Eğitim kelimesinin epistemolojisine baktığımızda; “keşfetme, ortaya çıkarma, görünür hale getirme” gibi anlamları ihtiva etmektedir.

Bu anlamlardan yola çıkarsak, eğitimin ana gayesi, bireyin sahip olduğu yeteneklerini, fıtratında sakladığı gizil güçlerini fark ederek, ortaya çıkarıp, gelişmesi için gayret ve çaba içerisinde olması lazımdır.

O, halde eğitim sistemimizin tepeden tırnağa çek edilmesi gerekmez mi? Elimizde bulunan kıymetlerin heba edilmemesi, fıtratlarına uygun eğitimlerle donatılması hem birey hem aile hem de toplum açısından hayati önem taşıdığını söylemeye gerek var mı?

Çocuklarımızın Sahip oldukları gizli yeteneklerin keşfedilmesi, ortaya çıkarılması ile oluşacak olan sinerji eğitim kalitemizi yukarıya çekerken, daha mutlu birey ve toplumun oluşmasına olan çarpan etkisini hayal etmek bile insana huzur veriyor.

Keşfedilmeyi bekleyen, kendinde bulunan üstün yeteneklerin farkına bile varamadan ömrünü geçiren ne kadar çok insan var. Fıtratına uygun veril/e/meyen eğitim bizim enerjimizin boşa akıp gitmesine neden oluyor. Elimizdeki değerler bir bir köreliyor. Mutsuzlaşıyor.

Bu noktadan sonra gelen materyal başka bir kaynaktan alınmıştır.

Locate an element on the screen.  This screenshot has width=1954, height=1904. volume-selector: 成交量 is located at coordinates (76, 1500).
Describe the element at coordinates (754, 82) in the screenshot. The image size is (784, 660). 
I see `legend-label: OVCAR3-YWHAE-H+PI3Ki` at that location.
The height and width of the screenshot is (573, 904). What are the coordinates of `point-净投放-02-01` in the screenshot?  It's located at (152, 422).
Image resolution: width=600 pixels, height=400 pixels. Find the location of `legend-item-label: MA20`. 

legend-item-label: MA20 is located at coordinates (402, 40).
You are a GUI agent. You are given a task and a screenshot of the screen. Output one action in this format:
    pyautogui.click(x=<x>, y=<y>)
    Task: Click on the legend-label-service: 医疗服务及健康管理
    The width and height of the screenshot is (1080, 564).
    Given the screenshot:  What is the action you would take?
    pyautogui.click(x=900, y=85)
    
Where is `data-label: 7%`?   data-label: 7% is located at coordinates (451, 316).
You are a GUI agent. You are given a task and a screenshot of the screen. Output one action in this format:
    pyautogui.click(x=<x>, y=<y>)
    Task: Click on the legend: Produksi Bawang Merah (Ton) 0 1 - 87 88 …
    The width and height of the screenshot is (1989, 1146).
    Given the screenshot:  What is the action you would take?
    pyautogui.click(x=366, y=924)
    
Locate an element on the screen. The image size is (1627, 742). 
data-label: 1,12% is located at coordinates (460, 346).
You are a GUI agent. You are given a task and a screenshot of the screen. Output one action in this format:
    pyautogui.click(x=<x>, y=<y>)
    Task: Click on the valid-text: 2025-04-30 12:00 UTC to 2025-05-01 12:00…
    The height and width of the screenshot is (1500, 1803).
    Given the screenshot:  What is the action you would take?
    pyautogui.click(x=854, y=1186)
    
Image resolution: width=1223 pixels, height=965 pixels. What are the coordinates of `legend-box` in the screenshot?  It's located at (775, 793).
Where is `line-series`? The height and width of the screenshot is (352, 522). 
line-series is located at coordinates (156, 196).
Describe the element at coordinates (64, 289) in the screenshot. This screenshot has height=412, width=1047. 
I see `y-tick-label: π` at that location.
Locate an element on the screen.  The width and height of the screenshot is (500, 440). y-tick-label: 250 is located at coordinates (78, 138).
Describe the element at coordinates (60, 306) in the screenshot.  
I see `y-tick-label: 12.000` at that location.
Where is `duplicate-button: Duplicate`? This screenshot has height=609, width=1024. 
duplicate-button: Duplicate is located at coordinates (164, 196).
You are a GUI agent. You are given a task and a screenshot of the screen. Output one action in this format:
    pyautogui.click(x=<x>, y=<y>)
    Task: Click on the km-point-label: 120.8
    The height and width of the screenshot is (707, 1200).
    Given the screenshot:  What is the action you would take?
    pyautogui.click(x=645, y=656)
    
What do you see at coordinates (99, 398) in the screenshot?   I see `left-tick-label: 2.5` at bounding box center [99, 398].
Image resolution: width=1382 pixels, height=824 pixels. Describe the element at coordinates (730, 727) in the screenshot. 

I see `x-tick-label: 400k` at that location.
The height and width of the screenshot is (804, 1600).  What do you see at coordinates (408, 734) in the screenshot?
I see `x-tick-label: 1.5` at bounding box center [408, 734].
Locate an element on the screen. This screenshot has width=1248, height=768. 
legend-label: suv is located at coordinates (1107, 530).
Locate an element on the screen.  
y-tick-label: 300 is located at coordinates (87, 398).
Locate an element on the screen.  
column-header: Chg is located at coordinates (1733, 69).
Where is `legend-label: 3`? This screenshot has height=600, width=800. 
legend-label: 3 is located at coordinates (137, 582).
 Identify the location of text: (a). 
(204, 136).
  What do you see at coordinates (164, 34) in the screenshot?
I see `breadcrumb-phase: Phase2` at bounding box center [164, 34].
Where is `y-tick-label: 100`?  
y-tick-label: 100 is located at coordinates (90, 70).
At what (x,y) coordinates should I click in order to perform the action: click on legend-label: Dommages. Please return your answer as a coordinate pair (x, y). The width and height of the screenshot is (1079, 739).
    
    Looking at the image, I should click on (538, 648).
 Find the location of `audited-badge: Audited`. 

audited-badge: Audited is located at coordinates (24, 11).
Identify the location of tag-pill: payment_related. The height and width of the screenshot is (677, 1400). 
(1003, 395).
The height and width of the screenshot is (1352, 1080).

“Ortalıkta cins atlar mı yok, yoksa bu cins atları keşfedecek seyis mi? Temel mesele burada düğümleniyor. Köroğlu’nun babası cins bir at bulmak için yollara revan olmuştu. Sonunda ücra bir noktada çocukların elinde zar-bezar olan, kemikleri bir birine geçmiş, zayıflıktan yürümeye mecali bile bulunmayan bir tayı satın alarak Bolu Beyi’nin huzuruna çıkarınca, fırtınalar kopmuştu.

Elindeki değeri göremeyen gözler, bakmasına rağmen keşfetmekten bî haber olanlar, zahiri duruma göre hüküm vermişlerdi.

Hakir görülen, huzurdan kovulan seyisin yetiştirdiği tay birkaç yıl sonra eşi benzeri olmayan ve herkesin sahip olmak istediği bir değer olarak gözleri kamaştırmıştı.

Çevremizde bulunan cevherleri keşfedecek ve bu cevherlerin kıymetini bilecek, ondaki kumaşın farkına varacak eğitimcileri yetiştirmek zorundayız. Birer yetenek avcısı olan öğretmenlerimiz yurdumuzun en ücra köşelerinde bu meşaleleri yakarak, ufkumuzu yavaş yavaş aydınlanmasına neden olacaklardır.

Yurdumun her köşesinden yanan bu meşaleler gecenin zifiri karanlığını delerek, şafakların erken sökmesine neden olacak bir sinerji ile medeniyet yarışında öncü kuşakların ayak seslerini duymamızı sağlayacaktır.

Bu huzur ve mutluğunun oluştuğu kurak coğrafyalar tekrar hayat fışkıran, hayat veren, hayat olan ovalara, bağlara dönerek çok kısa zamanda uzun menzillerin aşılmasında ihtiyaç duyduğumuz öz güveni oluşturacaklardır.

Bu sevda ile yol alırken, sağımızda, solumuzda, önümüzde ve arkamızda ne kadar fert varsa hepsine birer mucit, birer bilim adamı, birer sanatçı, birer bilim adamı, bir üretici gözü ile bakmak zorunda olduğumuz unutmamalıyız.

Sinanların keşfedilmesi, Gazalilerin keşfedilmesi yetenek avcısı olan öğretmenlerinin ve eğitimcilerinin üstün gayret ve çabası ile olmuştur. Eğitimin amacı zaten var olanı açığa çıkarmak olduğuna göre biraz gayret ve çaba ile bu değerleri her yerde bulabiliriz.

Unutmayalı ki uzanacak bir eli bekleyen nice keşfedilmemiş yeteneklerin oluşturduğu bir coğrafyada yaşıyoruz.

Gelin bu günümüz dünden farklı olsun. Çevremizdeki genç nesillere bir de bu gözle bakalım. Birilerinin hayatlarını değiştirebiliriz. Değişen hayatlar, tüm ülkenin alın yazısını değiştirebilir. Kim bilir?